The 1950s and early 1960s might be described as the era of blind factor
analysis. In this period, factor analysis was frequently applied agnostically,
as regards structural theory, to all sorts of data, from personality-rating variables,
Rorschach-test-scoring variables, physiological variables, semantic
differential variables, and biographical-information variables (in psychology),
to characteristics of mining districts (in mineralogy), characteristics
of cities (in city planning), characteristics of arrowheads (in anthropology),
characteristics of wasps (in zoology), variables in the stock market (in economics),
and aromatic-activity variables (in chemistry), to name just a few
applications. In all these applications the hope was that factor analysis could
bring order and meaning to the many relationships between variables.
Whether blind factor analyses often succeeded in providing meaningful
explanations for the relationships among variables is a debatable question.

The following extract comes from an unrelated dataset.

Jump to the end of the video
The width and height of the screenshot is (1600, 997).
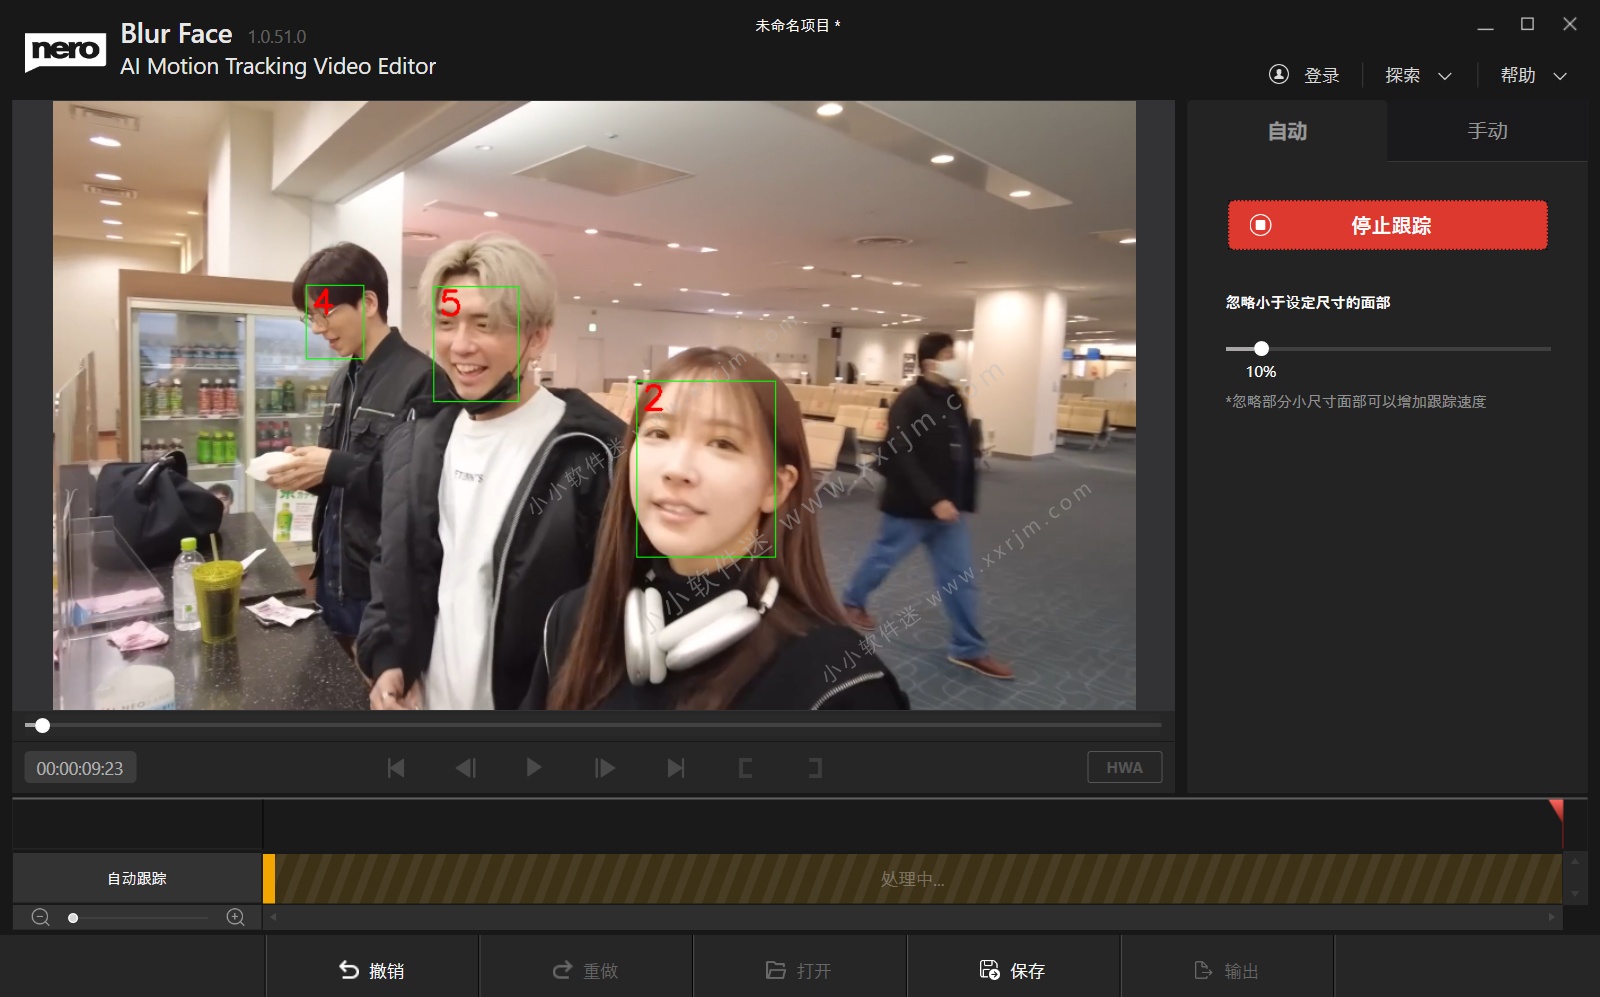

In the case of Rorschach-test-score variables (Cooley and Lohnes, 1962) there
is little question that blind factor analysis failed to provide a manifestly
meaningful account of the structure underlying the score variables. Again,
factor analyses of personality trait-rating variables have not yielded factors
universally regarded by psychologists as explanatory constructs of human
behavior (cf. Mulaik, 1964; Mischel, 1968). Rather, the factors obtained in
personality trait-rating studies represent confoundings of intrarater processes
(semantic relationships among trait words) with intraratee processes
(psychological and physiological relationships within the persons rated). In
the case of factor-analytic studies of biographical inventory items, the chief
benefit has been in terms of classifying inventory items into clusters of
similar content, but as yet no theory as to life histories has emerged from
such studies. Still, blind factor analyses have served classification purposes
quite well in psychology and other fields, but these successes should not be
interpreted as generally providing advances in structural theories as well.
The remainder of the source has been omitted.